Goldfish (Carassius auratus) are the most popular of all ornamental fish and are known for their attractive bright colours. Goldfish originate from temperate climates and in the wild they live in cool streams, lakes, and ponds throughout Asia and parts of Eastern Europe. Today, there are a wide variety of goldfish available.
Goldfish are social and intelligent animals and are regularly seen interacting with each other and their human caregivers whom they can learn to recognise. Goldfish have a lifespan averaging about 10-15 years, with some varieties living up to 30 years when provided with proper care. Unfortunately, many goldfish do not reach their lifespan potential due to inadequate housing conditions. Housing needs to meet both their behavioural and physiological needs. The following information will help to improve goldfish longevity, health and welfare.
Purchasing a healthy goldfish
When purchasing a goldfish first check that the seller is responsible and that their aquariums are not overcrowded.

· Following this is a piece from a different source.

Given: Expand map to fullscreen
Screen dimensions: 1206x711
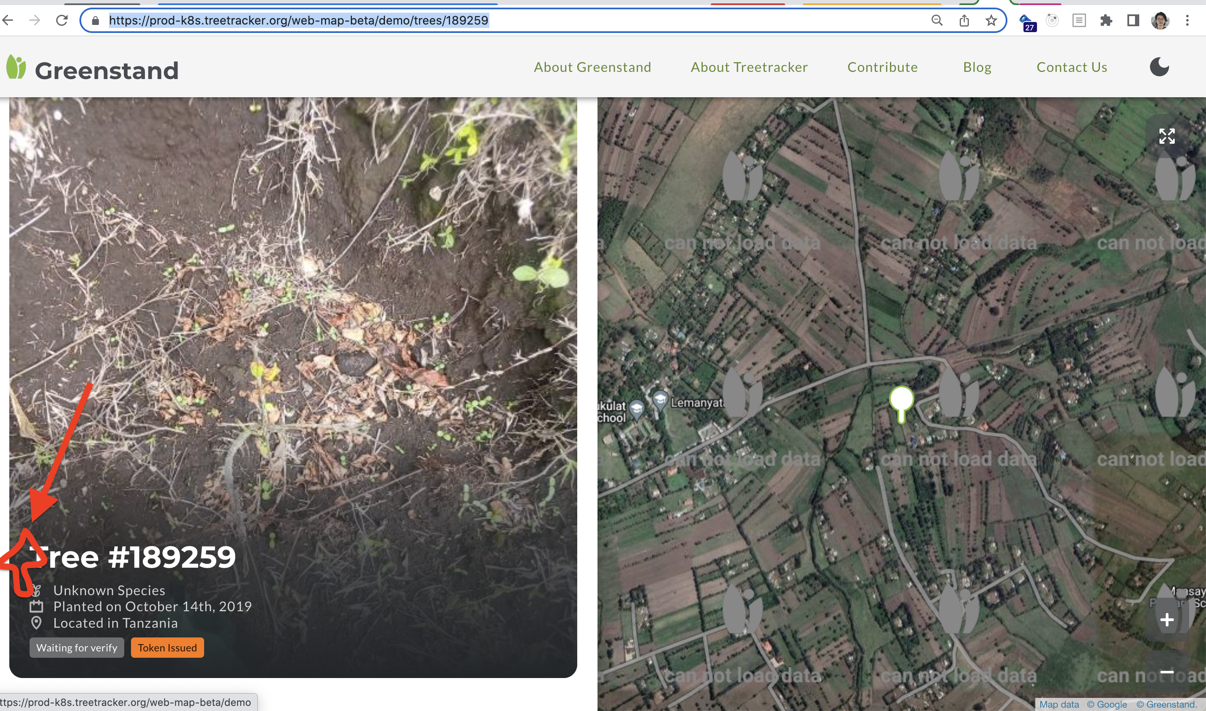Looking at the screenshot, I should [x=1166, y=136].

Healthy fish display clear and bright body colouration and they hold their fins erect. Healthy fish are also alert and swim without undue effort.
Indicators of poor health include fish that sink or bob to the surface; fish that have lumps, bumps, wounds, clamped fins or a trail of excreta and fish that stay in a corner of the aquarium for a prolonged period of time. When choosing goldfish you will also need to consider how large the goldfish will become to ensure that they are provided with adequate space as they grow.

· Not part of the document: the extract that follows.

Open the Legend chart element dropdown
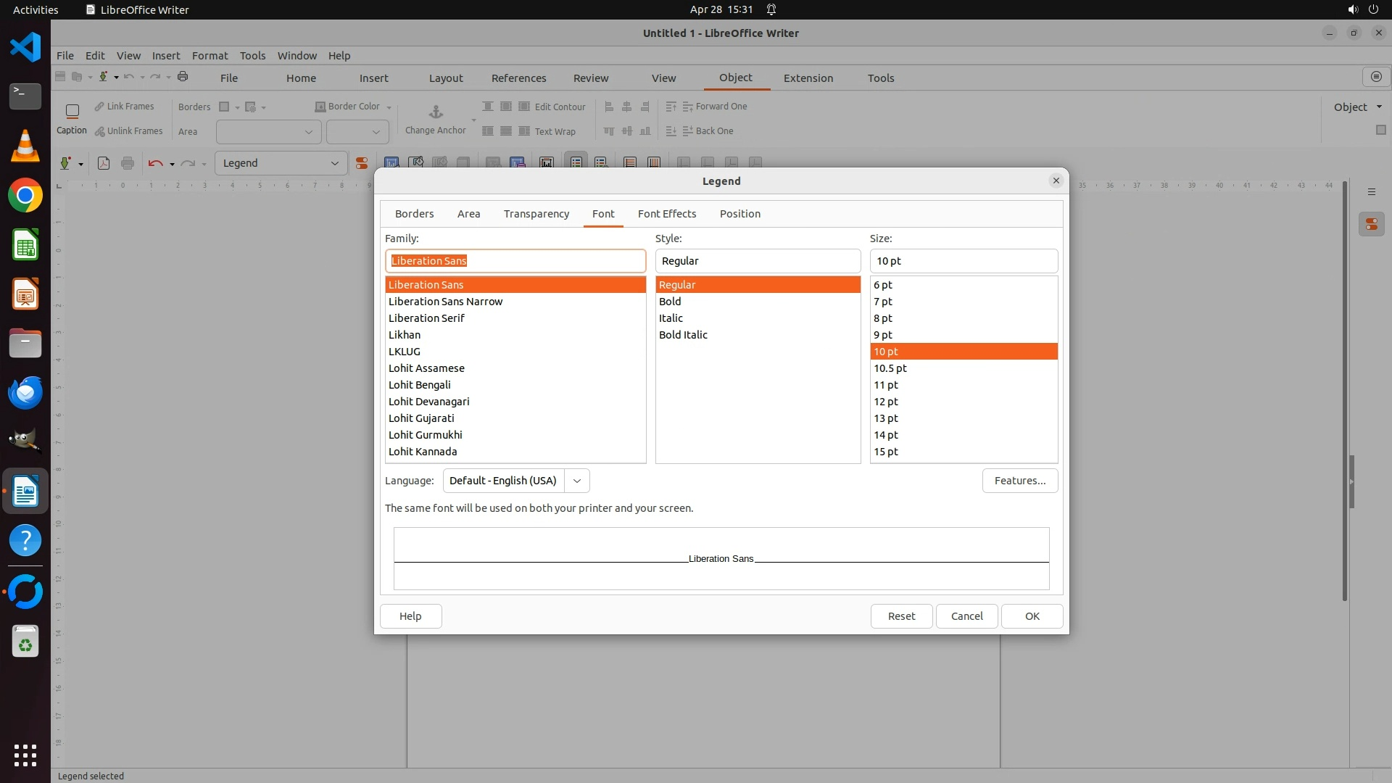1392x783 pixels. pos(334,163)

Minimum tank volume is about 50L and with the following tank dimensions:
Length = 4 x adult body length
Width = 2 x adult body length
Height = 3 x adult body length
Filter capacity has an equally important role to play when setting up.
*Remember that the larger the tank and filter, the better it is for your goldfish.
You will also need to consider how large your fish will be when they reach adult size and the total number of fish you wish to keep. Certain types of goldfish may have increased space requirements, such as slimmer goldfish that are usually more active meaning aquarium size for these varieties needs to be larger and longer than generally recommended for their body size.
Traditional fish bowls are usually too small for goldfish and should be avoided. However, there are some new modern designs that incorporate filtration and lighting which can be good alternatives.